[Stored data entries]

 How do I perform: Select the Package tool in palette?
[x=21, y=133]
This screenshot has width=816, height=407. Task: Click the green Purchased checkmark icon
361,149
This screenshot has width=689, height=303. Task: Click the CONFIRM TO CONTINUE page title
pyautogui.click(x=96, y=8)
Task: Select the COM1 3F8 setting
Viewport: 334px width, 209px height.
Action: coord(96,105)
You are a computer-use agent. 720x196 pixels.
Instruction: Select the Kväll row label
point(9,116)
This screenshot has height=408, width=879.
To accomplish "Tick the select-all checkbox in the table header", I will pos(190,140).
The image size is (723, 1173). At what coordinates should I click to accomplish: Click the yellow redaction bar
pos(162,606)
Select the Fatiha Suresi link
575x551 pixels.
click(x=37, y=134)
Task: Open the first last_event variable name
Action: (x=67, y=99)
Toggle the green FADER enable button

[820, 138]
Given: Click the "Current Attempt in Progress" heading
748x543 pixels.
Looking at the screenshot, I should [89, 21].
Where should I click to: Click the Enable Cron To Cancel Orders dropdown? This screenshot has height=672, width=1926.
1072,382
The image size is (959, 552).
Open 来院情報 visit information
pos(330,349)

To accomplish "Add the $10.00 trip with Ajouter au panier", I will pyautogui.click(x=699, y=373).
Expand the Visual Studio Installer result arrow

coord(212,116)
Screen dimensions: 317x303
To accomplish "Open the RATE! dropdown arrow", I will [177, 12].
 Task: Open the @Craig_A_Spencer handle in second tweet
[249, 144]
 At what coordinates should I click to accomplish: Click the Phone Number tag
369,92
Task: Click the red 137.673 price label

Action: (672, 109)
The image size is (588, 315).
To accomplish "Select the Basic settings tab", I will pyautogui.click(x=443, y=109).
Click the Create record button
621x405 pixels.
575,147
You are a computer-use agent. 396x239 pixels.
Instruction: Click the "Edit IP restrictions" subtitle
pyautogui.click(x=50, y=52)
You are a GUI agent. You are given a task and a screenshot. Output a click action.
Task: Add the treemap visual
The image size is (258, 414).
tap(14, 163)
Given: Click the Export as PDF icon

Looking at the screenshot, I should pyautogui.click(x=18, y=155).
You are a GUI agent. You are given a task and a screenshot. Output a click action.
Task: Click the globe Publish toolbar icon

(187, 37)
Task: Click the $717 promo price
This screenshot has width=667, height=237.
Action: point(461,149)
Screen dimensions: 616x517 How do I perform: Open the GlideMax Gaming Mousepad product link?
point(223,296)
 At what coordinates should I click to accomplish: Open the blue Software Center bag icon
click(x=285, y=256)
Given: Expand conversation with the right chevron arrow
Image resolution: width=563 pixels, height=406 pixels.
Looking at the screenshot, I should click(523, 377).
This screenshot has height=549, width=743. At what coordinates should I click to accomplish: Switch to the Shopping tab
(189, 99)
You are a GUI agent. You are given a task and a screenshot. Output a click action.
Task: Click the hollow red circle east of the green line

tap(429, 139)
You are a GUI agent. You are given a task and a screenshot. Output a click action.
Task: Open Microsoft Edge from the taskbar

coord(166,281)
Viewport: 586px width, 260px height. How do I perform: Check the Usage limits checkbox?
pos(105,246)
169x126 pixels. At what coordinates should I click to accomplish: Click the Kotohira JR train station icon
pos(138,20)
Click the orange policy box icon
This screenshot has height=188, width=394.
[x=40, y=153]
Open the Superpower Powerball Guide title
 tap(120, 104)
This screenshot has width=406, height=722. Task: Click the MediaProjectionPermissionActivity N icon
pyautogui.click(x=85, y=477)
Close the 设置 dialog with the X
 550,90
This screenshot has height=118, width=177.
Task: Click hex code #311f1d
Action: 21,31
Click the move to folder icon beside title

_Your task_:
Going through the data, count each line where the word "will" appears, and state only the total.

_Your response_:
4